We love making presentations. To develop the client relationship. To solidify the client relationship. All during the client relationship, and sometimes, even after a particular phase of the client relationship has ended.
Which is fine, but we - along with most other businesses - are stuck in an old-school way of presenting. We put onto a Keynote presentation exactly what we're saying. Then we say it. And then we give the client a copy of the Keynote, to remind them what we said.
Check out Seth Godin's demo reel as a speaker (some day, we will find a way to get him here, but he's expensive). Granted, it's been edited, so we're not seeing him on stage the entire time. Notice these things:
1. He's not at a podium. There is nothing between him and the audience (except the height of the stage). On an unconscious level - maybe conscious for people who know speaking - this conveys transparency and a willingness to put oneself at the same level as the audience.
2. The slides are eye-catching. Not with great design, but because they're unexpected images that make you wonder what he's going to talk about next and how the slide is going to be relevant.
3. The slides rarely have words. And the words rarely match what he's saying, unless he's illustrating a point, in which case a couple of words underscore the essential message. No more than a few words per slide.
4. He's talking naturally, not from any prepared speech. Granted, he gives these talks almost every day, but he's not reading cue cards or the hidden part of Keynote.
His style is so distinct that it's actually referred to as "the Godin method." There are others, which I'll post about at another time, but all of them are living their personal brand in their presentation.
I know a couple of us (not me, necessarily) and several of the presenters we use regularly can speak extemporaneously.

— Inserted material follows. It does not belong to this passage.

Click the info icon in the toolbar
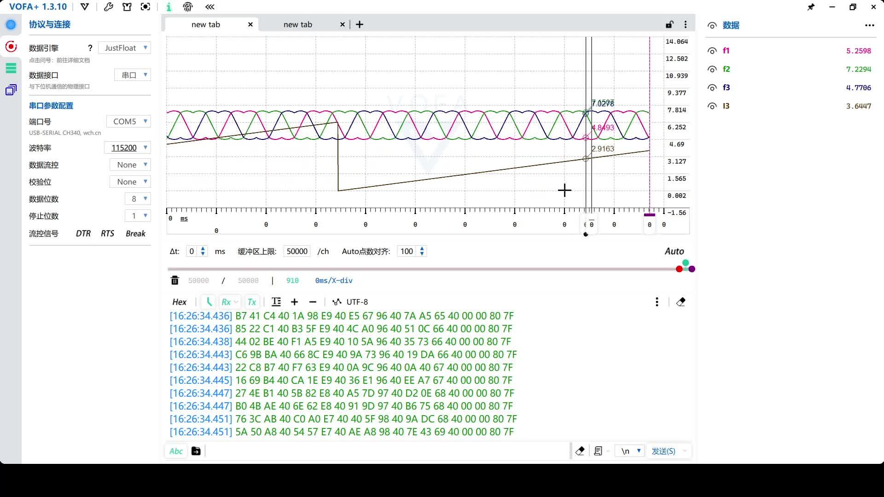Viewport: 884px width, 497px height. coord(169,7)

What I'd personally like to see, especially from us, are more stories. We're storytellers. Let's illustrate those stories with amazingly designed slides that really carry a punch -- because there aren't 40 of them. Then, after the presentation, if we want to hand out an outline or a written document, that's fine. But everything I've read says that audiences pay more attention to a speaker who doesn't rely on slides. To paraphrase something I read, uh, somewhere: if your slides literally illustrate each aspect of your presentation, the audience will be reading the slides and not paying attention to you.